This is the mail archive of the
gcc-bugs@gcc.gnu.org
mailing list for the GCC project.
[Bug target/77308] surprisingly large stack usage for sha512 on arm
- From: "bernd.edlinger at hotmail dot de" <gcc-bugzilla at gcc dot gnu dot org>
- To: gcc-bugs at gcc dot gnu dot org
- Date: Sun, 21 Aug 2016 21:32:47 +0000
- Subject: [Bug target/77308] surprisingly large stack usage for sha512 on arm
- Authentication-results: sourceware.org; auth=none
- Auto-submitted: auto-generated
- References: <bug-77308-4@http.gcc.gnu.org/bugzilla/>
https://gcc.gnu.org/bugzilla/show_bug.cgi?id=77308
--- Comment #4 from Bernd Edlinger <bernd.edlinger at hotmail dot de> ---
hmm, when I compare aarch64 vs. arm sha512.c.260r.reload
with -O3 -fno-schedule-insns
I see a big difference:
aarch64 has only few spill regs
subreg regs:
Slot 0 regnos (width = 8): 856
Slot 1 regnos (width = 8): 857
Slot 2 regnos (width = 8): 858
Slot 3 regnos (width = 8): 859
Slot 4 regnos (width = 8): 860
Slot 5 regnos (width = 8): 861
Slot 6 regnos (width = 8): 862
Slot 7 regnos (width = 8): 2117
Slot 8 regnos (width = 8): 1164
Slot 9 regnos (width = 8): 1052
but arm has 415 (8 bytes each)
and the line "subreg regs:" before the Spill Slots is contains ~1500 regs.

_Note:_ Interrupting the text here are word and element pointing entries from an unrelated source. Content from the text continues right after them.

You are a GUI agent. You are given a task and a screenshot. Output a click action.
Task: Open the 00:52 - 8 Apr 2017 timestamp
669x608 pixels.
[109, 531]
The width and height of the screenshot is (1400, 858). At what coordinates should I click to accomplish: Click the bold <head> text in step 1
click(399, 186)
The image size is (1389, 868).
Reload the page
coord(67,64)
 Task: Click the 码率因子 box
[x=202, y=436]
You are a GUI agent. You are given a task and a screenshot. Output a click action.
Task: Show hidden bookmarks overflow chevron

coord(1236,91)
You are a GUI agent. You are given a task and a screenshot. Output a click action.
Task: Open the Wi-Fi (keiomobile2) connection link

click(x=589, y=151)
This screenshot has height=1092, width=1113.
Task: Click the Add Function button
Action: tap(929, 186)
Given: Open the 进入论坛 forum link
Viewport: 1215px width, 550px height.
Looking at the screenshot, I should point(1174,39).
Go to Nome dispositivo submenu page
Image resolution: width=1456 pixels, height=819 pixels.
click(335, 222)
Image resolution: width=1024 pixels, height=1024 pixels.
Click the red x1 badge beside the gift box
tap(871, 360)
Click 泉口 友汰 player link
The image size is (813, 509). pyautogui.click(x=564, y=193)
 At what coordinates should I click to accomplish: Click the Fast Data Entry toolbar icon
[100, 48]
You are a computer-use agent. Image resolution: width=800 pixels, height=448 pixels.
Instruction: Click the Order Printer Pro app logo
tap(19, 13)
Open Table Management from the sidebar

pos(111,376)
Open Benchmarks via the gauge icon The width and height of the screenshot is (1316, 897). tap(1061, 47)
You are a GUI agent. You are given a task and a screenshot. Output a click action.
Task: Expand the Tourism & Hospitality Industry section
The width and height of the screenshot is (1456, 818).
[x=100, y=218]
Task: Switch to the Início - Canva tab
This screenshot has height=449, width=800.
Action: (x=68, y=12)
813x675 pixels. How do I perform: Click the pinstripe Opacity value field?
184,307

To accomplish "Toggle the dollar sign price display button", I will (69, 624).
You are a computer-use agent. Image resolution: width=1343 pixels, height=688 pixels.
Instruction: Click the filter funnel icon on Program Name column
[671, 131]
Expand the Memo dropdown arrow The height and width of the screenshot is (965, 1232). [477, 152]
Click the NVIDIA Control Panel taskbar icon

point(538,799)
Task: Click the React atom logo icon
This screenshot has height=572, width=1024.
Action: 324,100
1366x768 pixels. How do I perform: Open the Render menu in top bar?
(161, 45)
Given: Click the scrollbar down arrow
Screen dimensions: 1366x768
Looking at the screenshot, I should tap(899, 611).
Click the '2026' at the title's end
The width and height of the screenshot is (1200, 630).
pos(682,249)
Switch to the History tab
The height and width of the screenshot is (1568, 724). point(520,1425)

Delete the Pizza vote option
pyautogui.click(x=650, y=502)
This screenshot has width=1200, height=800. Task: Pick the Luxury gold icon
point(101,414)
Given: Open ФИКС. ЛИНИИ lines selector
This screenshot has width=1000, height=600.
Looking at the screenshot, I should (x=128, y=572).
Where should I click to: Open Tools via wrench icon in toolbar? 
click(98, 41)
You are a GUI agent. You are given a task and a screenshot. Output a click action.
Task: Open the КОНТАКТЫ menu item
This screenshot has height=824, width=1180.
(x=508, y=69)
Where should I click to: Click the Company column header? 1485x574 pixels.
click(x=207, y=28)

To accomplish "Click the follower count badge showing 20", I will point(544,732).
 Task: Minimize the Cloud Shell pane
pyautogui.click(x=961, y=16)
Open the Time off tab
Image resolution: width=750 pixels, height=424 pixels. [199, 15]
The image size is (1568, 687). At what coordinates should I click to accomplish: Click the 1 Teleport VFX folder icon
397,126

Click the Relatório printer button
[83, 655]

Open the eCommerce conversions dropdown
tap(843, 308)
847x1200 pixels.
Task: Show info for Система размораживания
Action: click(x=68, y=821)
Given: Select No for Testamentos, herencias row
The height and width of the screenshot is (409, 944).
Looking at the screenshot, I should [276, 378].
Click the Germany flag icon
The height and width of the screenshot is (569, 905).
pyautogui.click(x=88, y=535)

and while aarch64 does not have a single subreg in any pass,
the arm has lots of subregs before lra eliminates all of them.
like this, in sha512.c.217r.expand:
(insn 85 84 86 5 (set (subreg:SI (reg:DI 1670) 4)
(ashift:SI (subreg:SI (reg:DI 1669) 0)
(const_int 24 [0x18]))) sha512.c:98 -1
(nil))
(insn 86 85 87 5 (set (subreg:SI (reg:DI 1670) 0)
(const_int 0 [0])) sha512.c:98 -1
(nil))
This funny instruction is generated in arm_emit_coreregs_64bit_shift:
/* Shifts by a constant greater than 31. */
rtx adj_amount = GEN_INT (INTVAL (amount) - 32);
emit_insn (SET (out_down, SHIFT (code, in_up, adj_amount)));
if (code == ASHIFTRT)
emit_insn (gen_ashrsi3 (out_up, in_up,
GEN_INT (31)));
else
emit_insn (SET (out_up, const0_rtx));
From my past experience, I assume that using a subreg to write
an half of the out register makes more problems than it solves.
So I tried this:
Index: gcc/config/arm/arm.c
===================================================================
--- gcc/config/arm/arm.c (revision 239624)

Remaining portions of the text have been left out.